Catechist Background and Preparation
To prepare for the session, read all the readings.
Acts 15:1-2, 22-29
Psalm 67:2-3, 5, 6, 8
Revelation 21:10-14, 22-23
Spend a few minutes reflecting on what these readings mean for you today. Was there a particular reading which appealed to you? Was there a word or image that engaged you?
Read the Word in Liturgy and Catholic Doctrine sections. These give you background on what you will be doing this session. Read over the session outline and make it your own. Check to see what materials you will need for the session.
The Word In Liturgy
Several times during the Easter season we have heard of the controversy created by God’s gift to Gentiles of faith in the Lord Jesus. What was initially an entirely Jewish body of disciples only gradually was persuaded—by signs and wonders and painstaking discernment—to fully accept gentiles into the messianic community of the church. Today’s reading from the Acts of the Apostles presents the final decision reached by the church’s leadership in Jerusalem and received by the Gentile community at Antioch.
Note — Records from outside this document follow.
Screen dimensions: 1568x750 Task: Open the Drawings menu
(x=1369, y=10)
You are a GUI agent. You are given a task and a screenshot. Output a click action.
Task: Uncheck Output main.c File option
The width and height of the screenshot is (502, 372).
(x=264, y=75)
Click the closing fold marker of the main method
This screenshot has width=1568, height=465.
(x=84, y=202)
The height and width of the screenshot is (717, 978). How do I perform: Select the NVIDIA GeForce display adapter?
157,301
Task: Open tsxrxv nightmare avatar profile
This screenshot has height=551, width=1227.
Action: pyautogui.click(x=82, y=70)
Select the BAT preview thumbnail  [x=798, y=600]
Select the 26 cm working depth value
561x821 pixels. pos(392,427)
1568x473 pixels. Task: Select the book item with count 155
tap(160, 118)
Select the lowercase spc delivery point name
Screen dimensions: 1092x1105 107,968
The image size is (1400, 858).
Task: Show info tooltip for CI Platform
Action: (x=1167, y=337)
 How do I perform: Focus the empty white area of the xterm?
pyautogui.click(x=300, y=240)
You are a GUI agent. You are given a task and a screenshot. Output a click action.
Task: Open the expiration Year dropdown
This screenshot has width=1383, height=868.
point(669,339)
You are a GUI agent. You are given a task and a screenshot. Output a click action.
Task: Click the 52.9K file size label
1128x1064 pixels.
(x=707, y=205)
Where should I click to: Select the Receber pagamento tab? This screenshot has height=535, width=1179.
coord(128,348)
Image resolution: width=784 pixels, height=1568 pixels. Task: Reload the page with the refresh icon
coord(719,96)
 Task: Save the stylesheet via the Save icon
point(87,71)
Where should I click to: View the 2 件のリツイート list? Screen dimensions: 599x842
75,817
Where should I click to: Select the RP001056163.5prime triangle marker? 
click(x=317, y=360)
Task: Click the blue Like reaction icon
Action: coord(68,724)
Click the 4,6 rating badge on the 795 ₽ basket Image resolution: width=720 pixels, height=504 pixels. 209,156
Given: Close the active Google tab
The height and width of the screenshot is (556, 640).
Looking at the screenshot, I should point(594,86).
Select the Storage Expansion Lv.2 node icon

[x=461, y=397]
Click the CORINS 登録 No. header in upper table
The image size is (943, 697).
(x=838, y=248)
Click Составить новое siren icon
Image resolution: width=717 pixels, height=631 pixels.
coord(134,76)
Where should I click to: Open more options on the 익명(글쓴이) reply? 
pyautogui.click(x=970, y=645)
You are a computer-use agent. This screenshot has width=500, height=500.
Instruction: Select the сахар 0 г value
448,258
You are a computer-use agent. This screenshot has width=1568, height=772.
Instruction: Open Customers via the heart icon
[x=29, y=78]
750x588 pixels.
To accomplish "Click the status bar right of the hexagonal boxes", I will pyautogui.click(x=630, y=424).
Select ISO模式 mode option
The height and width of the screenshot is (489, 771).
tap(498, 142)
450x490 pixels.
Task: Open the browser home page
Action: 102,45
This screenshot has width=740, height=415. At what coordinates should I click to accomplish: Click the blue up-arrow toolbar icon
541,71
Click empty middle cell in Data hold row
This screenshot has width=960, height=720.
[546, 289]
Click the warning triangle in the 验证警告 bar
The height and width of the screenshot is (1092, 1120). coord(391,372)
The shortened form of the story that appears here ought to be understood in context of the longer passage from which it is taken. The full account shows a collegial process which involved the whole Church in deliberation, and required listening to the stories of God’s deeds among the gentile converts. Luke makes clear that the decision to accept the gentiles was not handed down from “on high” or derived from abstract principles. Rather, a divine-human collaboration involving many people and the Holy Spirit led to the decision. The process was not complete until the local church sent back emissaries to Jerusalem “in peace,” showing that the teaching had been accepted. Thus, Luke’s account is important because it sets forth a model of decision-making in the early church.
The gospel reading from John continues the farewell discourse of Jesus. Ideally situated in the liturgical year to anticipate the coming feasts of Ascension and Pentecost, the reading tells both of Jesus’ immanent departure and his promise of the Paraclete. Central to the passage are the words of Jesus concerning the peace that he gives to his disciples. Peace is his farewell and his gift to them—a peace that the world cannot give. More than a simple word of greeting, this peace will be a token of Jesus’ abiding presence even as he leaves them, just as the Spirit, or Paraclete, will provide for the disciples those things which Jesus did for them in his lifetime (taught, led, etc.). Thus, a full picture emerges of a community of disciples who will be cared for and not abandoned even when Jesus departs from them. They are promised a divine indwelling, the gift of peace, and the Paraclete to guide them.
Pope John XXIII wrote his encyclical, Pacem in Terris, in 1963, and it was published two months before his death. One theme in this encyclical is that to achieve peace in a world bristling with weapons of mass destruction will require a concerted effort by all nations. This papal encyclical was the first to be addressed to even those outside the church, to men and women of good will.
Pope John’s message, and the Catholic understanding of peace, begin with Jesus farewell gift to his disciples. Jesus speaks the word “peace” in the context of a biblical understanding of “shalom.” The Hebrew ‘shalom,” found in the Old Testament, means much more than the absence of war or maintaining a balance of power. “Shalom” means the well being of daily life, a total harmony with nature, God and self. It issues forth from justice and is experienced in a fruitful land and people, who have plentiful food, and dwell in security, free from fear. “Shalom” is the sum of all the benefits of God’s presence with his people. Jesus gives this gift of peace in the widest sense possible. Peace is the fruit of the covenant between God and believers. Those who follow the light of Jesus as disciples walk the paths of peace and know from his teaching that “blessed are the peacemakers.” (Matthew 5:9)
The 1983 Pastoral Letter of the U.S. bishops on peace (The Challenge of Peace: God’s Promise and Our Response) outlines a program for pursuing peace in our time. It includes the reduction of nuclear weapons and conventional arms, education within parish communities about peace, and personal commitment to prayer for peace.
In the words of The Challenge of Peace, “peacemaking is not an optional commitment. It is a requirement of our faith. We are called to be peacemakers, not by some movement of the moment, but by our Lord Jesus. The content and context of our peacemaking is set not by some political agenda or ideological program, but by the teaching of his Church.” (Summary, The Challenge of Peace: God’s Promise and Our Response; NCCB, May 3, 1983; p 9).